Les spécificités de l’énergie en général et de l’électricité en particulier.
1 - D’une manière générale ce qu’on appelle économie n’est rien d’autre que de l’énergie transformée : Quelle que soit l’activité ou la spécialisation, rien ne peut se faire sans appel à l’énergie, ce qui potentiellement lui donne un statut d’universel comme l’est un bien public.
2 - L’électricité est la forme d’énergie qui devient quasi hégémonique : il s’agit d’une forme secondaire connaissant une très forte croissance issue de la transformation d’une énergie dite primaire.
3 - L’électricité devient ainsi potentiellement un bien public sous forme de réseau comme il existe un réseau routier, monétaire, ou ferroviaire.
4 - Simultanément cette énergie présente des caractéristiques très spécifiques : homogénéité (un KWH est partout un KWH), et non stockabilité (il faut produire et répondre de façon instantanée qualitativement et quantitativement à l’appel). Ces caractéristiques ne se retrouvent pas dans les biens marchands classiques.
Les modèles d’organisation de l’infrastructure électricité.
En simplifiant on peut retenir plusieurs types d’organisation de l’infrastructure électrique :
1 - auto production et autoconsommation (exemple : maison ou usine avec éolienne) ;
2 - réseau local ou régional de production et consommation (exemple : France d’avant la nationalisation de 1945) ;
3 - réseau organisé en marché (exemple : France d’aujourd’hui avec de nombreux offreurs et une infrastructure interconnectée nationalement et internationalement) ;
4 - réseau interconnecté et monopole de la production (exemple : France de 1945 jusqu’à la naissance d’un marché de l’électricité au début des années 2000).
La réalité est plus complexe encore et correspond parfois à une combinaison ou articulation de plusieurs types d’organisation.
Du point de vue politique, mais aussi du point de vue technologique, la question est de savoir quel modèle organisationnel il convient de retenir. C’est sans doute la question que semble aborder le Rassemblement National et ce, en rupture avec la présente organisation d’inspiration européenne. Curieusement, très peu de candidats aux élections européennes s’intéressent à la question essentielle de l’électricité.
Les déterminants d’un choix de modèle organisationnel
1 - Auto production et auto consommation ne semblent pas devoir poser de problème sauf à imaginer un raccordement à un réseau plus large pour gérer les excédents et déficits inhérents au dispositif. On peut d’ailleurs raisonnablement penser qu’il s’agit d’un modèle d’avenir en raison des techniques nouvelles qui posent de manière centrale la question de l’intermittence (solaire/éolien).

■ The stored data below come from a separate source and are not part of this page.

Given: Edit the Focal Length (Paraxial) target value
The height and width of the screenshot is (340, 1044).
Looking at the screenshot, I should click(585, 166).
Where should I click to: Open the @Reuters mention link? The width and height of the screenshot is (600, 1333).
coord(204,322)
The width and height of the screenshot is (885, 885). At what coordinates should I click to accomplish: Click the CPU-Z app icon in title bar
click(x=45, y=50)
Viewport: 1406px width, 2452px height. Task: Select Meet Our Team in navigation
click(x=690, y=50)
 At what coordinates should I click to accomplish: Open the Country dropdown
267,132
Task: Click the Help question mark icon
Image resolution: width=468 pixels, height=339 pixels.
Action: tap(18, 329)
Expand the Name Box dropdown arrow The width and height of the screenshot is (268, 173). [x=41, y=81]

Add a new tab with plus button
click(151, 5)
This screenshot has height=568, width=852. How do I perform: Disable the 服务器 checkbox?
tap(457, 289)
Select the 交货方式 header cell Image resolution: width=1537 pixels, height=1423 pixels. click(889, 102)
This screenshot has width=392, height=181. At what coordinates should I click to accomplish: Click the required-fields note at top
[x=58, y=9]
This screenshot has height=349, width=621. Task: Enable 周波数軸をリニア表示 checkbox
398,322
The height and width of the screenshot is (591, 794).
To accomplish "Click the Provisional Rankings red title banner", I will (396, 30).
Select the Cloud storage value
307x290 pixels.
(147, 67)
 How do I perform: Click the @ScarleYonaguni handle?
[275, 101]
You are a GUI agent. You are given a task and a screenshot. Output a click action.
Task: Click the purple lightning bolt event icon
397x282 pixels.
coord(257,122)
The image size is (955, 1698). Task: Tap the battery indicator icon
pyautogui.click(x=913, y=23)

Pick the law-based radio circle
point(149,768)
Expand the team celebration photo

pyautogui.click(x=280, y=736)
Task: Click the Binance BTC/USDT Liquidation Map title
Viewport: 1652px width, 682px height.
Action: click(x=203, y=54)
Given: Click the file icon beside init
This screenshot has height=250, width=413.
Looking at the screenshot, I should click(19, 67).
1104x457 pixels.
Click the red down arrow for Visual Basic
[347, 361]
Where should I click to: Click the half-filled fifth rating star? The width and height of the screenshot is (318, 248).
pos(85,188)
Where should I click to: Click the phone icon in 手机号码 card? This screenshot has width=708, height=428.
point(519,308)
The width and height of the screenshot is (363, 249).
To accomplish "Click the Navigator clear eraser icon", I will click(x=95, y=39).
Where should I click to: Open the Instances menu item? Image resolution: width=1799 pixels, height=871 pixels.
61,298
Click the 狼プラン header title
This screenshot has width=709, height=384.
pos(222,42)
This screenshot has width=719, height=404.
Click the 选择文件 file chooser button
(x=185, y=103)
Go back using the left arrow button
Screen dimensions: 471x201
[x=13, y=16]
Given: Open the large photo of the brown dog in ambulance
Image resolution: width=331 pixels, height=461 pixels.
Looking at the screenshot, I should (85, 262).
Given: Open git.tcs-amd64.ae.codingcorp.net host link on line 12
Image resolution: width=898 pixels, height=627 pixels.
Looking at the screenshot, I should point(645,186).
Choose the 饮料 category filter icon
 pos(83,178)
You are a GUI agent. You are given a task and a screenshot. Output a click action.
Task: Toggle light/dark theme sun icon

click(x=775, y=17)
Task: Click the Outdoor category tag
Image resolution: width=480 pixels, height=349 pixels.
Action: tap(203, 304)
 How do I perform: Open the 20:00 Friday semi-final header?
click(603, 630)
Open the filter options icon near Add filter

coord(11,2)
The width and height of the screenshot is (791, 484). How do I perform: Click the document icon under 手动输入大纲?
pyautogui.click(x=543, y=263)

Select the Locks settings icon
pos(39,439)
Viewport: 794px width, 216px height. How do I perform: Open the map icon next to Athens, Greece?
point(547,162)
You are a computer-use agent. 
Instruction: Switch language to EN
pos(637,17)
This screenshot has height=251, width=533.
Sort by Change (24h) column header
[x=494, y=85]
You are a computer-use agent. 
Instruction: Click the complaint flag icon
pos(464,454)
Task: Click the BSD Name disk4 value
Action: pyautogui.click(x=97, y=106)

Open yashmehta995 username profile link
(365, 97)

2 - Les réseaux locaux et régionaux sont économiquement dépassés puisqu’ils supposent des coûts anormalement élevés. Sans interconnexion large, chaque pôle doit être équipé pour les dates de pic de consommation, ce qui suppose des capacités globales excédentaires et donc des coûts qui, à l’échelle macroéconomique, sont excessifs. L’infrastructure électrique du pays ne permet pas d’ approvisionner ce dernier de façon efficiente. Certes, on peut imaginer des contrats d’effacement pour libérer des capacités mais le jeu est trop limité. En clair, si les partis politiques travaillent pour un intérêt général, ils doivent s’éloigner de ce type organisationnel. On notera que c’est pourtant ce qui existait naguère dans nombre de pays dont la France d’avant EDF.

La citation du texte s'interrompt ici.